"If we will be quiet and ready enough, we shall find compensation in every disappointment."
- Henry David Thoreau
One thing that we all must accept in the world of horses, is the inevitable disappointment that occurs - sometimes over and over. It wouldn't be a journey if there weren't highs and lows, and this is something that I know - but it doesn't make it any easier to accept when it happens.
Regardless, we trudge on. We take the blows, whether emotional or physical, get back on, and press forward towards the goal. There are days I wonder why I strive SO hard to make things happen when I feel like they never will. But I have yet to give up, and have no plans of doing so.
I'm starting to get a little superstitious. Which is funny, because I have always been the least superstitious person in the world. I mocked my husband when he told me stories about baseball players wearing dirty cups (EW!) because they felt if they washed it, they would have a bad game. The only quirk I've ever indulged in is the occasional knocking on wood, and I swear - it's only been when discussing something horse-related. But I digress. I swear, every time I try to go to a show with the group, something happens. A piece of wire is impaled in a frog, a shoe is thrown, the horse is "off", the trailer broken...it seems like something always happens. The only plan I have been able to sucessfully stick to was the jumper show I went to on my own.
So, I came back from a hack last night to discover a lost shoe - the day before my lesson, and two days before the next jumper show. I have one of the best farriers in the greater Charlotte area, but the downside to that is that he is never sitting around twiddling his thumbs, ready at a moment's notice to tack a shoe back on...so at the moment, we are in limbo of whether it will be replaced in time to be ready for a show. Disappointment strikes. I stomp my feet, utter a few expletives, and slap the headphones on with some head-banging music to fend off the storm inside of me. Go to bed, wake up, and have regained my sense of perspective. I'll be the first one to admit, I'm just as human (a.k.a. immature, impatient....) as the next guy. I won't even pretend to take it in stride every time, because it's the furthest thing from the truth. Thankfully, I am progressively challenging myself to take it a little better each time.
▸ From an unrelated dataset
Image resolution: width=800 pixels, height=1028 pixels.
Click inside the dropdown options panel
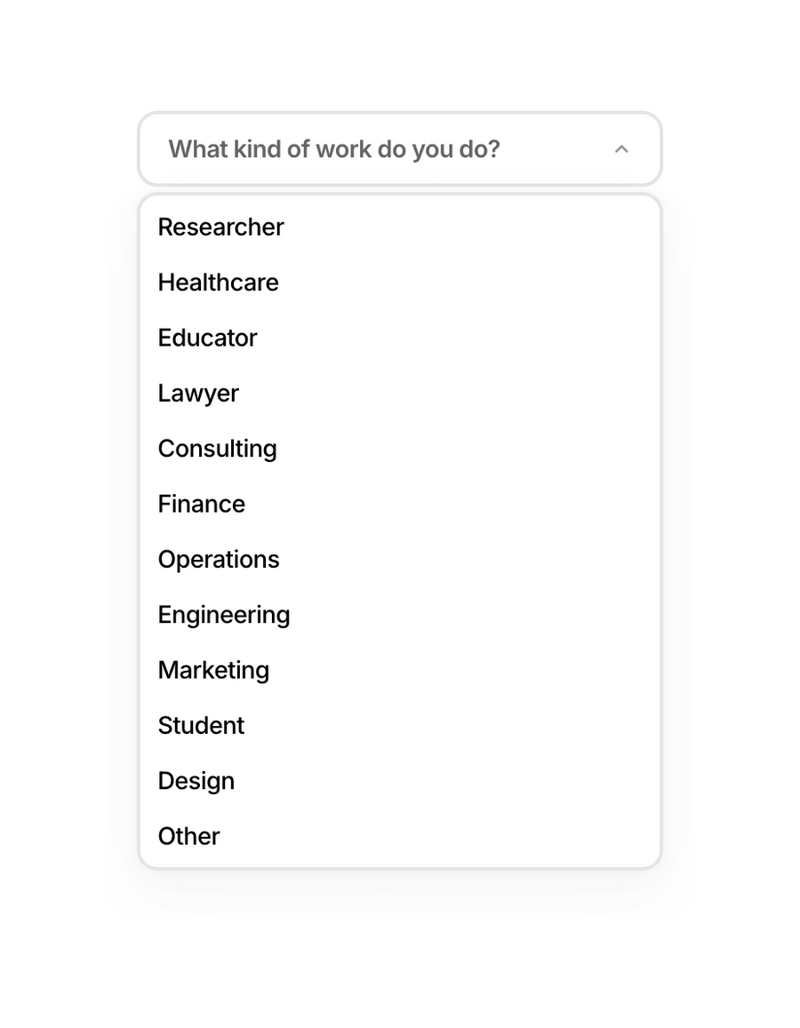pyautogui.click(x=400, y=530)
In other news, I was cleared to start riding again about a week ago. The concussion symptoms have all subsided, minus a few brain fart moments like losing my debit card and phone...It took a few days to get my general stamina in the saddle back, but it has mostly returned, and we have been back to our original schedule.
The fear tried creeping up on one ride. I felt that old familiar pang, as I was working through a classic red-headed herdbound mare moment on a conditioning ride. She threw a pretty decent-sized temper tantrum when her boyfriend left her in the dust on a hack. I let them go on ahead and chose to work on the issue instead of having them babysit me. Big mistake. Mare fit ensued, complete with planting, spinning, a little rear - and for the first time in I can't remember when, the old thought of "maybe I should get off...." crossed my mind. As quickly as it came, I dismissed it, and finally managed to get through it and get back to the barn. Then came the inevitable disappointment at the return of the old "fear" symptoms. But you know what? I brushed my ego off and got right back on the next day, and finished one of our best jump schools to date.
I guess I knew I hadn't built up some magical immunity, to where the fear might never return. This sport comes with risk, but the measure of our success isn't in the reward of ribbons and showing - it is in the everyday obstacles we overcome. For me, that obstacle is fear and confidence issues. And I am striving to continue succeeding in beating it, day by day. What I have found, in the last couple rides, is that I did get spooked. In all honesty, most people get a little shook up (no pun intended!) after a concussion. I think the biggest thing in my favor is the partnership I have built with my mare, and the huge bank of positive experiences in the past that I can rely on. I trust that horse, and I truly believe she is beginning to trust me as well. I am discovering that may be the most effective ingredient in the recipe for riding through the fear.